Guidelines aimed at assisting in the handling of large animal epileptic patients and in advising owners are not available, thus recommendations are rather empiric. To begin with, it must at least be reported to the owner that a patient with epilepsy is unsafe to ride until seizure free and not on anticonvulsant medication for at least 6 months. Also, if the horse injures itself to require veterinary attention, and thus documentation of the injury for the record, then euthanasia must be considered ( Figure 6.1). With respect to this decision, and in reporting to an insurance company, it is reassuring to have a video of one of the seizures and to have some, albeit subtle, interictal sign to corroborate the horse having epilepsy associated with an acquired intracranial morbid disease process. On the other hand, a sensible owner can be advised that the vast majority of seizures will occur at quiet times and not while working; however, the written report must state that the horse is unsafe to ride.
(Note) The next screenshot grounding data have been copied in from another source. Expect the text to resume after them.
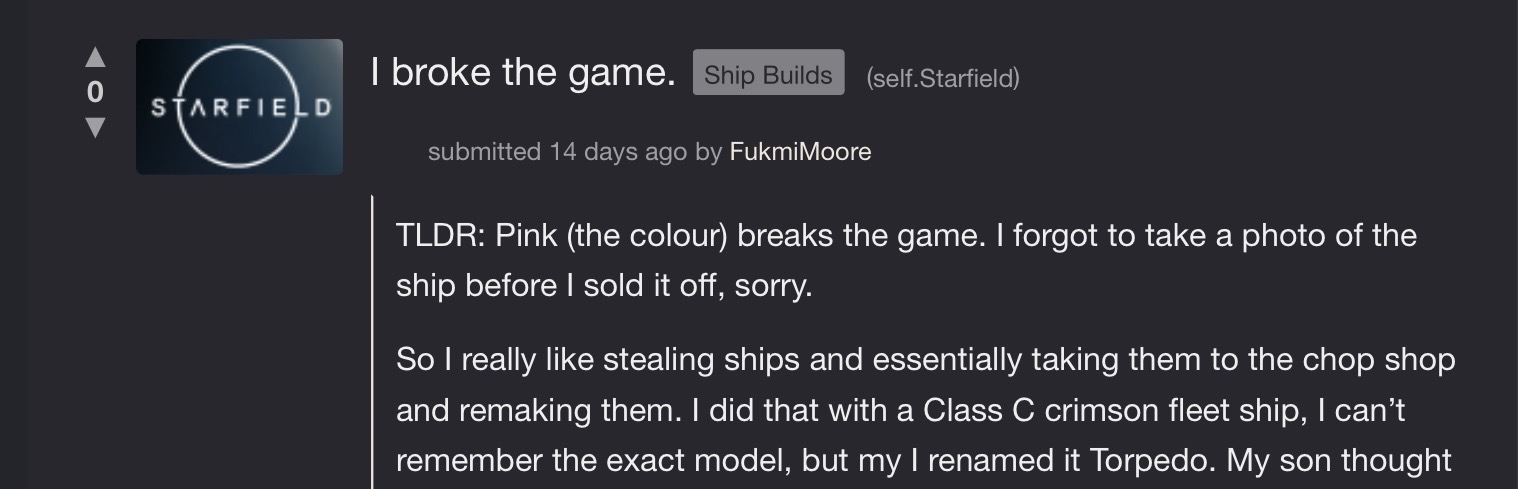Downvote the "I broke the game." post
Image resolution: width=1518 pixels, height=489 pixels.
coord(95,128)
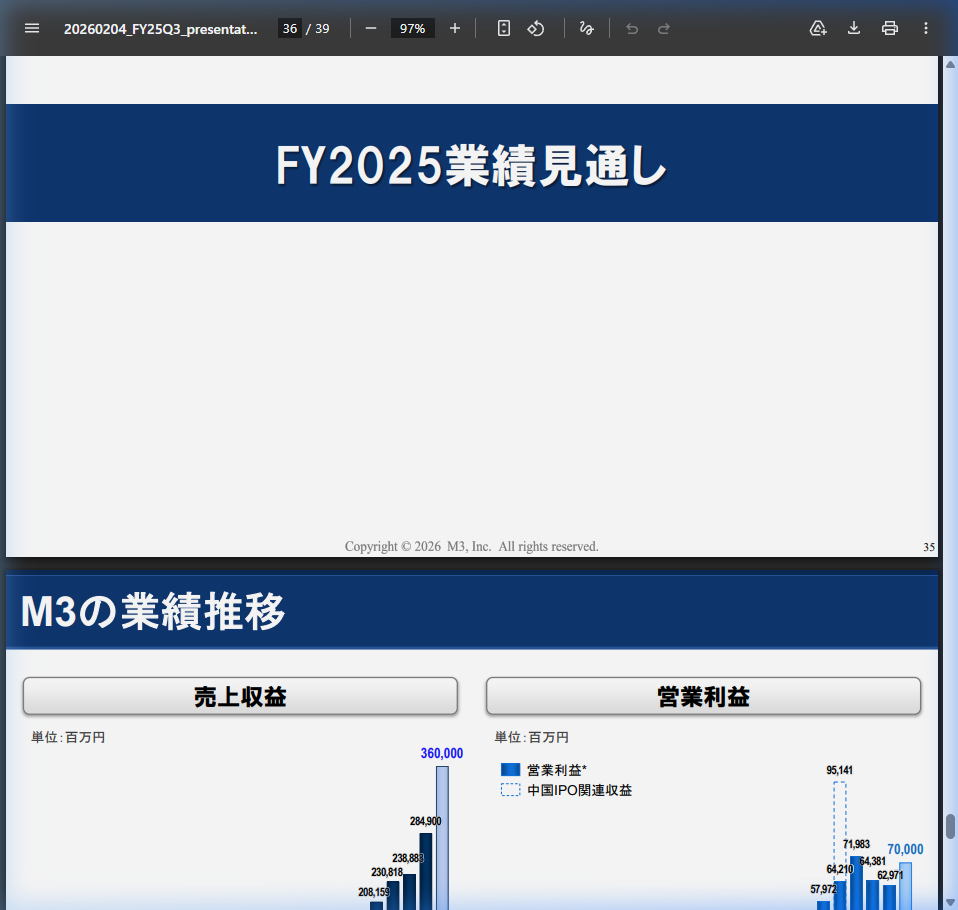Undo the last annotation
Viewport: 958px width, 910px height.
click(x=631, y=28)
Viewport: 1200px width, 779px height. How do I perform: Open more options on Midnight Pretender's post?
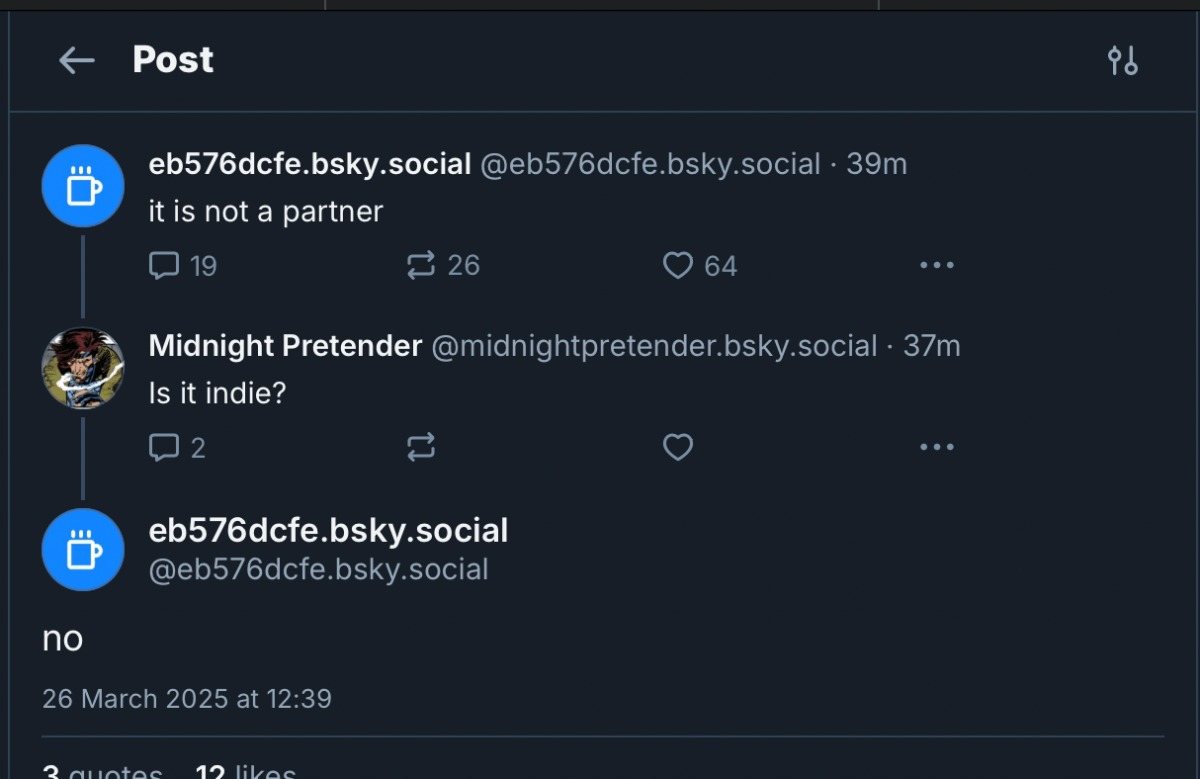tap(936, 448)
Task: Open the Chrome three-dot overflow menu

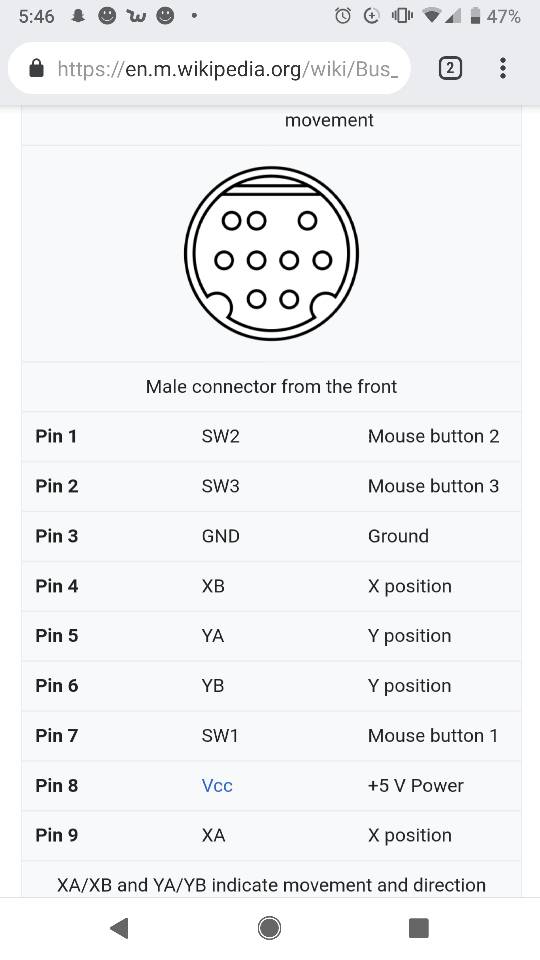Action: (x=503, y=68)

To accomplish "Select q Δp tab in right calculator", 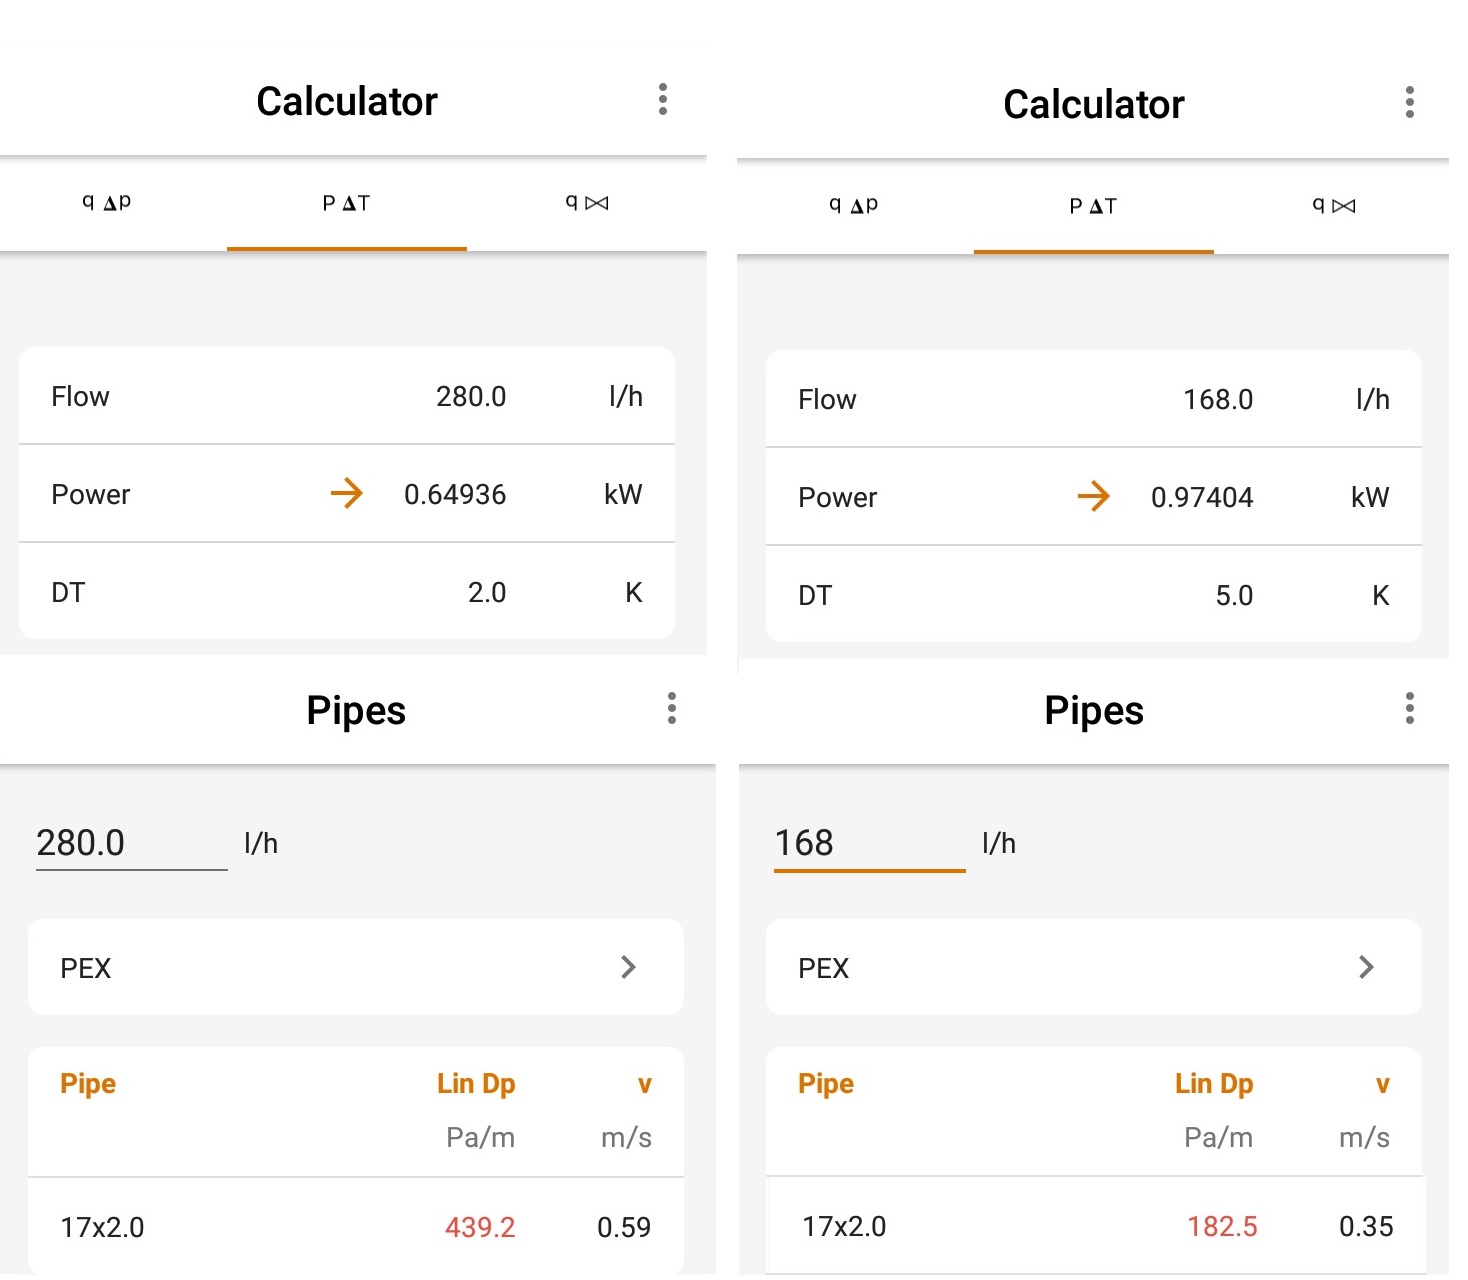I will coord(854,206).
The following points are a guide to maintenance anticonvulsant therapy to help control seizures in epileptic adult horses:

Have the owner keep a diary of seizure activity and all medication given.

All anticonvulsant drugs are not licensed for use in large animals.

Begin phenobarbital at 5 mg/kg BID, PO.

Increase the dose about 20% every 2 weeks until persistent sleepiness occurs or seizures are not controlled.

Reduce dose say by 20% and add KBr at 25–90 mg/kg SID, PO, with or without loading doses of 120–200 mg/kg SID, PO for 1–5 days. 41

Consideration then can be given to incorporating phenytoin, carbamazepine, gabapentin or levetiracetam, etc., to the regimen if further control required and/or side effects are unacceptable.

After control, monitor serum concentrations and aim to keep them in the therapeutic ranges (e.g., phenobarbital, 15–40 μg/mL; bromide, 1000–4000 μg/mL).

Seizure threshold may be lowered with estrogen, therefore anticonvulsant dosage may be increased prior to onset of and during estrus activity.

If the patient is completely seizure free for 6 months. then slowly wean the patient off one drug at a time over 3 months. If seizures begin, raise the dose again.

Interactions must be considered when other drugs are to be administered to an animal already on anticonvulsant therapy.

These guidelines may be extrapolated to other species. Metabolic disorders especially hypocalcemia and hypomagnesemia must be considered in ruminants. All ruminants that have seizures of uncertain cause should receive gram doses of thiamin immediately after any diagnostic samples have been drawn for red cell transketolase activity.